She's a high-profile society regular, well known for her power, panache and sex appeal.
Reveals Madhur, "That's why I wanted to cast a woman, and not a girl. The trouble is, most of our high-profile heroines seem to have stepped out of their teens... which is a good thing, but not for this film.
While Page 3 needed an innocent girl to play the ingénue, Corporate needs a full-blooded woman with tremendous reserves of sensuality, nerves of steel and a look of gritty determination.
Bipasha fitted the bill perfectly. I don't think she has ever done a role like this before. In fact, I don't think any leading lady in our films has done something like Corporate."
The film, produced by Sahara's Percept Pictures, rolls on October 1. Madhur is now busy casting the other roles. "Not too many faces will be known or recognisable. I want to get actors from theatre, who will look their parts," says the director.

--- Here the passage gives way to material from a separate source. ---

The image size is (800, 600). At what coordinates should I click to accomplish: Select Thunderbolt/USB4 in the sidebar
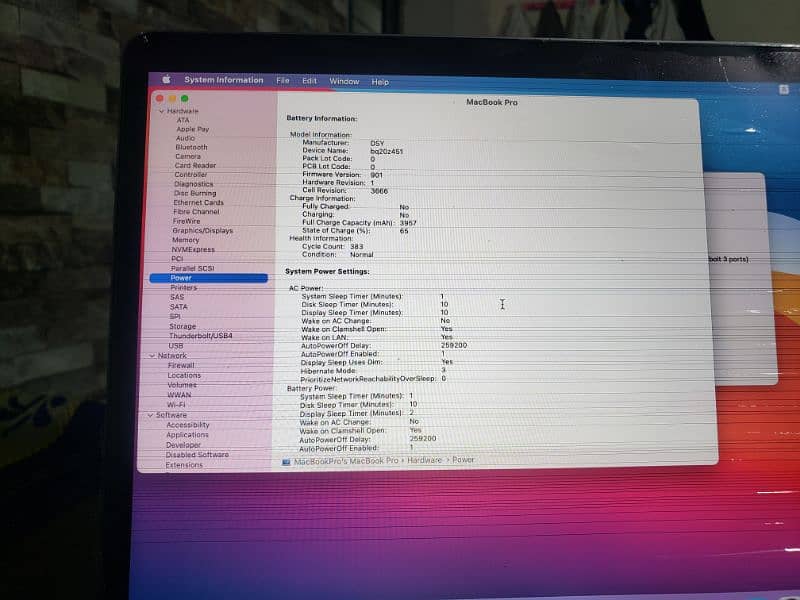click(x=200, y=336)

The lead opposite Bipasha requires a suave, 45-year-old actor. "I'll probably get him from English theatre." There's also a younger romantic pair in the script, for which Madhur has almost finalised two promising youngsters.
"I want the film to be as hard-hitting, edgy, raw and real as Chandni Bar and Page 3. There'll be no compromises. The film will have songs composed by Shamir Tandon, but they will be part of the narrative.
The important thing for me is to build on the reputation of an intense filmmaker, which I've earned again after Page 3," says Madhur, who has just returned from the Kerala film festival where Page 3 was the closing film.
"Malyalis who couldn't follow a word of the Hindi dialogues clapped and cried. It felt so good. I can't afford to slip up now." As Corporate begins filming, speculation about Bipasha's true-life parallel is bound to grow. "I can see a lot of Page 3 regulars looking into the mirror to ask, ‘Is it me?'" grins the director.